• Problem description:
Reproduce the notes on functional programming word for word, from the title to the final sentence.

Notes on functional programming
Some years ago I did a couple of courses, Paradigms of Computer Programming and Introduction to Functional Programming, and I took notes while doing them. Here you have a selection of the notes about functional programming I took from these courses.
Paradigms of Computer Programming
This is a course by Peter Van Roy, using the Oz language, offered at edX:
(I completed it in May 2014. I believe it was the first offering, and then it was split in two.)
Oz is a multi-paradigm language. The course starts with the functional paradigm, which serves as a basis for object-oriented programming and concurrent programming.
The course has different chapters, so I've divided the 'quotes' based on the course's chapters.
Functional programming has one key property: a function never changes its behavior.
The property that functions never change is both the strength and weakness of functional programming. The strength because it means that working programs cannot be broken. The weakness because it means that programs cannot change to meet changing demands. The only way to change a program is to create a new program.
Functional programs do not have any internal memory, they are stateless.
(About single assignment.) It's not possible to change the value of a variable. We say that variables are single assignment. Each variable can be assigned to only one value. Why are variables single assignment? It is because of the functional paradigm. A mathematical function is a fixed thing; it does not change once defined. Since variables are used to define functions, they have the same property.
A functional program that is correct today will still be correct tomorrow.
The functional paradigm makes it easier to write correct programs.
Higher-order programming is the ability to use functions and procedures, of course, as first-class entities in the language. So we can use them as inputs and outputs of other functions. We can have functions that are parametrized by other functions and that return functions that have new behavior. It's at the foundation of data abstraction. All the sophisticated ideas of data abstraction and object-oriented programming, classes, object, metaclasses, inheritance, and so on can be defined in terms of higher-order programming.

• Recorded data:
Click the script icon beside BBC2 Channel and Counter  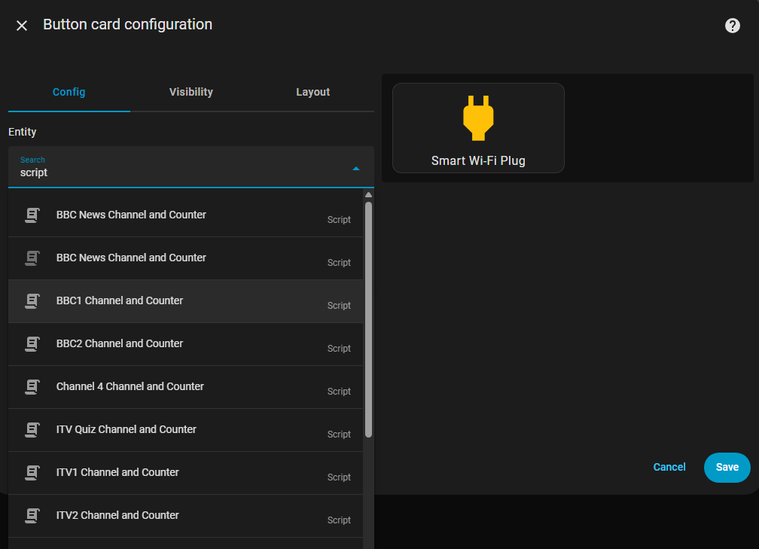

• Completed task:
Notes on functional programming
Some years ago I did a couple of courses, Paradigms of Computer Programming and Introduction to Functional Programming, and I took notes while doing them. Here you have a selection of the notes about functional programming I took from these courses.
Paradigms of Computer Programming
This is a course by Peter Van Roy, using the Oz language, offered at edX:
(I completed it in May 2014. I believe it was the first offering, and then it was split in two.)
Oz is a multi-paradigm language. The course starts with the functional paradigm, which serves as a basis for object-oriented programming and concurrent programming.
The course has different chapters, so I've divided the 'quotes' based on the course's chapters.
Functional programming has one key property: a function never changes its behavior.
The property that functions never change is both the strength and weakness of functional programming. The strength because it means that working programs cannot be broken. The weakness because it means that programs cannot change to meet changing demands. The only way to change a program is to create a new program.
Functional programs do not have any internal memory, they are stateless.
(About single assignment.) It's not possible to change the value of a variable. We say that variables are single assignment. Each variable can be assigned to only one value. Why are variables single assignment? It is because of the functional paradigm. A mathematical function is a fixed thing; it does not change once defined. Since variables are used to define functions, they have the same property.
A functional program that is correct today will still be correct tomorrow.
The functional paradigm makes it easier to write correct programs.
Higher-order programming is the ability to use functions and procedures, of course, as first-class entities in the language. So we can use them as inputs and outputs of other functions. We can have functions that are parametrized by other functions and that return functions that have new behavior. It's at the foundation of data abstraction. All the sophisticated ideas of data abstraction and object-oriented programming, classes, object, metaclasses, inheritance, and so on can be defined in terms of higher-order programming.